Бесспорно важнейшая проза Калассо, «Ртуть и песок», вызвала недолгий, замешенный на недоумении переполох и была заслонена двумя другими, об африканской и греческой мифологиях, сочиненьями автора, развивающими постулаты «Ртути» и тоже возросшими в библиотечном фамильном раю. Мифы, утверждает он, соответствуют главной и единственной цели анализа — выделению из текста эликсира солидарности. Эту растворенную в акте чтения духовную и как будто метафорическую операцию Калассо описывает в терминах физических процессов, словно всерьез собирается доказать, что в прожилках и волокнах текста накапливается, требуя выхода, особая, трансформирующая бытие материя или энергия, высвобождению которой обязан посвятить себя гуманитарий; именно это он и доказывает, склоняясь попутно к заклинательной магии и честно оправдывая титул концепции. Даруемые мифологией солидарность и соболезнование обусловлены тем, что мифы предстательствуют за нераспыленный порядок, в них по сей день скрыто месторождение единящей, враждебной отчуждению субстанции, и это месторождение ждет разработки. Соболезнование же есть следствие чудовищного содержания мифов, ибо, по мысли Калассо, человека могут примирить с жизнью только ужасные истории. Страшные рассказы любят дети, то есть малые люди, близкородственные подпочвенному слою видений, их сознание пуповиной первообразных снов связано с довременной тьмою и не одеревенело от анестезирующих уколов рассудка. Совместное переживание страшных историй, разыгранных в театральной мистерии, было условием цельности афинского полиса и предпосылкой очищающих коллективных эмоций, прозванных катарсическими (катарсис — приготовительная стадия утешения). То же было во множестве прочих культур, осязавших мрак мифологий, лопающихся от насилия, жутких деяний, кощунств и лишь потому заряженных обетованием милости. Но чтобы миф стал светом и милостью, его нужно очистить от фабульного бешенства, переключив отрицательную поэзию в сферу блага, — так поворачивают русло реки.
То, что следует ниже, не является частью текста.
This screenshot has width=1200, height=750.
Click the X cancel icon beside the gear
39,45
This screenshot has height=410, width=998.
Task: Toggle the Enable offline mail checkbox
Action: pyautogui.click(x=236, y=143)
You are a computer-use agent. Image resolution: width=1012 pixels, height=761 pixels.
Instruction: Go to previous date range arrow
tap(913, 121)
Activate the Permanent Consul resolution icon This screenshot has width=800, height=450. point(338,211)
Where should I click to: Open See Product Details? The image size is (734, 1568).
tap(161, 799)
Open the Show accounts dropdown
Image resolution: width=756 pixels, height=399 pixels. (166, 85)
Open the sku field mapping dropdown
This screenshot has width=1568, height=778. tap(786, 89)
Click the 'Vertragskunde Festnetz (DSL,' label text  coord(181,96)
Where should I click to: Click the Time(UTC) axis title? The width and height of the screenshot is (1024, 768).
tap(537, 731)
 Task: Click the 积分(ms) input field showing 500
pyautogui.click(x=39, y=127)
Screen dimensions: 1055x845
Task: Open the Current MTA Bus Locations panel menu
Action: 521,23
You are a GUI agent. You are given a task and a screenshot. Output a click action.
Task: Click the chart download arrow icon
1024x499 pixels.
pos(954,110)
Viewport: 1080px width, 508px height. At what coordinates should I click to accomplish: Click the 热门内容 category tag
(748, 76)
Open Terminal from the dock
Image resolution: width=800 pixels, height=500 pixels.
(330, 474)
По ступеням практикуемой терапии филолог спускается в гущу мифа, отождествляясь с его персонажами, забирая себе их грехи, неведенье, страхи. Зачаровывающая техника перевоплощения (ее косвенно и отчасти предвещает атмосфера поздних юнговских опусов, где автор, разбирая, к примеру, алхимиков, сам переселяется в них) велит испытателю, невзирая на угрозу длительного застреванья в измененных областях ума, слиться с теменью древней психики, чтобы, возвратившись назад, вернуть усвоенное им чувство рока, заброшенности, смерти и воскресения, воскресения в слитном уделе живущих. Тому, кто взялся быть проводником и гонцом вести, пристало обладать знанием окончания собственной жизни. Тотальное погружение, равное интервенции Кашин-га в индейское племя, когда шесть месяцев спустя одно полушарие мозга сверялось с воем койота и лунными фазами, а второе препоручило свои мысли рукам.
Неотчужденное чтение помогло Роберто Калассо. Верю, оно поможет и мне.
Яффа, монастырь Св. Петра и, кажется, церковь Св. Петра. В этом городе многое является вдруг и внезапно, из ограды, стены, из остроугольного переулка, из клетушек османских времен. Многое, но не церковь и монастырь, так не вяжущийся с внушительным образом, каким я в юности, читая и грезя о монашеском подвиге, наделял обитель католичества; они могли стоять где стояли, никто не ждал от них эскапад.
В тот день я впервые вошел в монастырь, в его внутренний двор, род латинского патио, напоенного медвяным покоем, подгнившей зрелостью плодов и летучим, чуть креольским ароматом женской месячной крови: шесть капель ее на стакан вина — секрет непопираемо алого великолепия папства. Пол был вымощен ромбовидными плитками. Рослые платаны и пальмы не скупились на тень. В глубокой чаше фонтана, в ином царстве яшмовой или нефритовой, вода шептала те самые звуки, которым ее, дабы не тратиться на описания, десятки поколений назад обучила леность повествователей. Ангел держал крест в облупившейся тонкой ладони. Строгая фигура его освещалась рассеянным взглядом с небес. В сопредельном зальчике на скамьях вдоль беленых стен сидели стрекотно щебечущие филиппинки, их испанская речь колоний была путана, весела и стыдлива. Крытый клеенкою стол они завалили в складчину купленной, сообща приготовленной снедью, пластиковой посудой. Трое молодых людей на диво понятно болтали про далеких жен, четвертый, у окна, тихонько тренькал на гитаре, всем видом доказуя, что музыка еще возьмет свое этим вечером.